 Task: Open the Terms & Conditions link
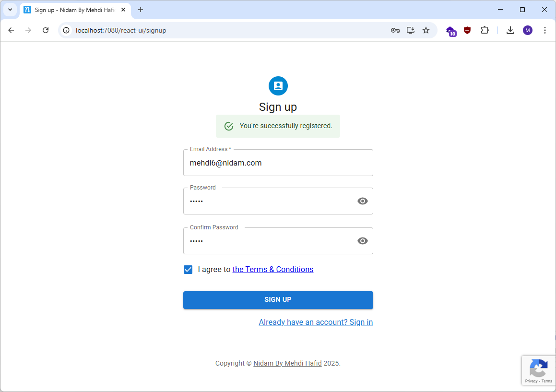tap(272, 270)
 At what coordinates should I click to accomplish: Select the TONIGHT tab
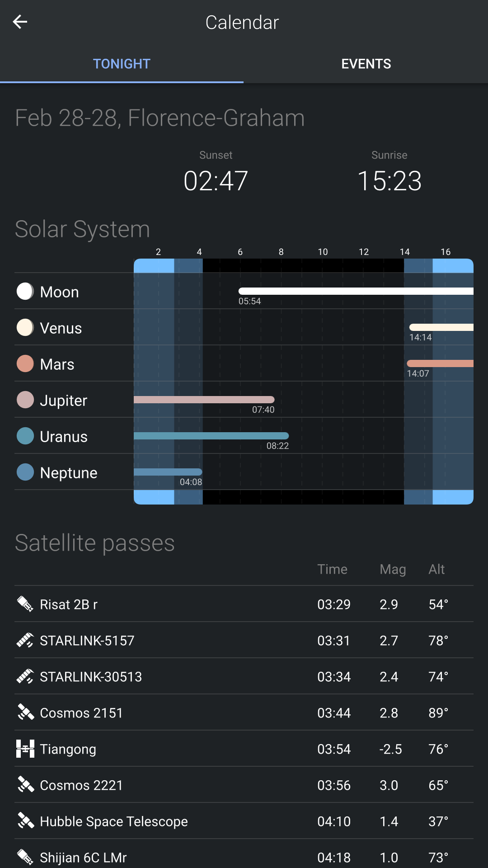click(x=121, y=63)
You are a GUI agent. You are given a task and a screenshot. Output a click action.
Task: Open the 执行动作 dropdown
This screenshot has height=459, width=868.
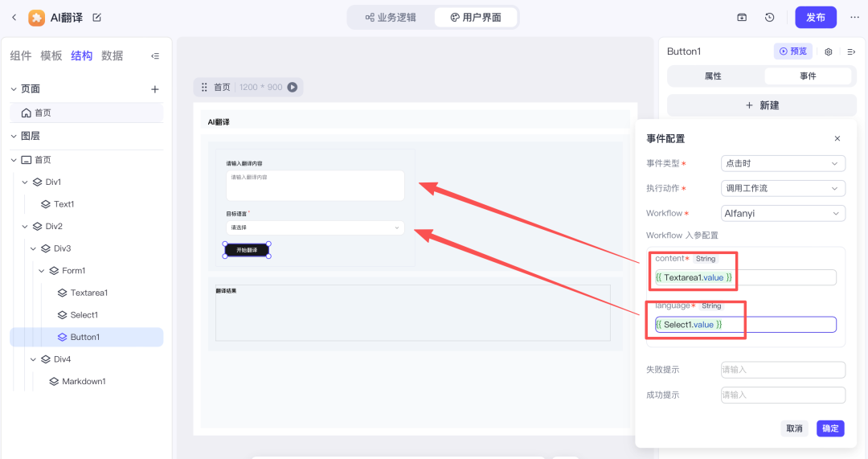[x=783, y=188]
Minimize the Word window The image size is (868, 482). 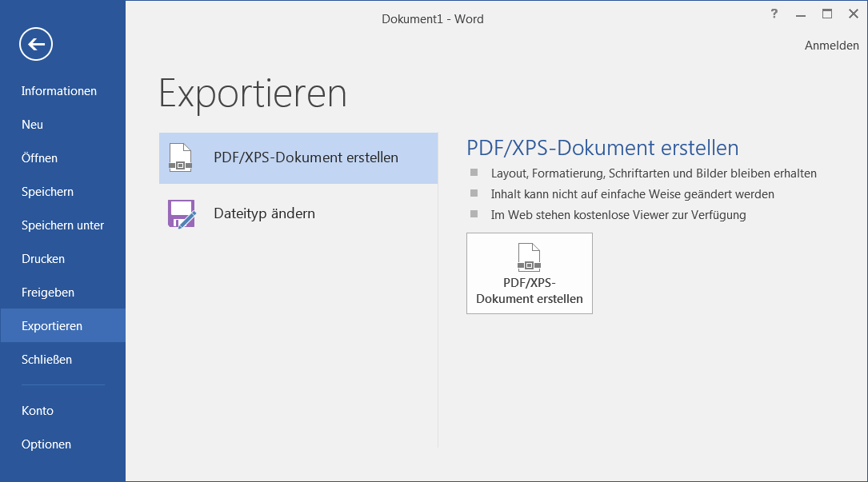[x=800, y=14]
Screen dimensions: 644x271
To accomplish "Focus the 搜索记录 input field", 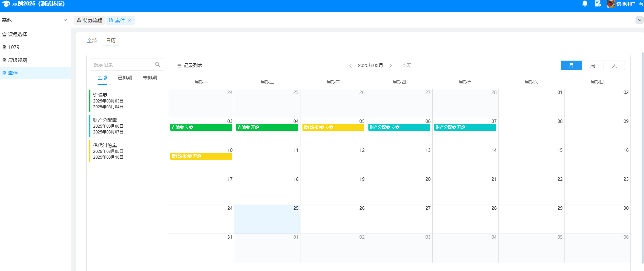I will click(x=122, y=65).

· · ·

→ **WHAT IS BEING ASKED**:
Write out exactly the lines above, from the very first through the line containing "Task: Open the 执行动作 dropdown", both kept, with the pictures removed.

→ **SOLUTION FOR THIS EXERCISE**:
 Task: Open the Terms & Conditions link
tap(272, 270)
 At what coordinates should I click to accomplish: Select the TONIGHT tab
click(x=121, y=63)
You are a GUI agent. You are given a task and a screenshot. Output a click action.
Task: Open the 执行动作 dropdown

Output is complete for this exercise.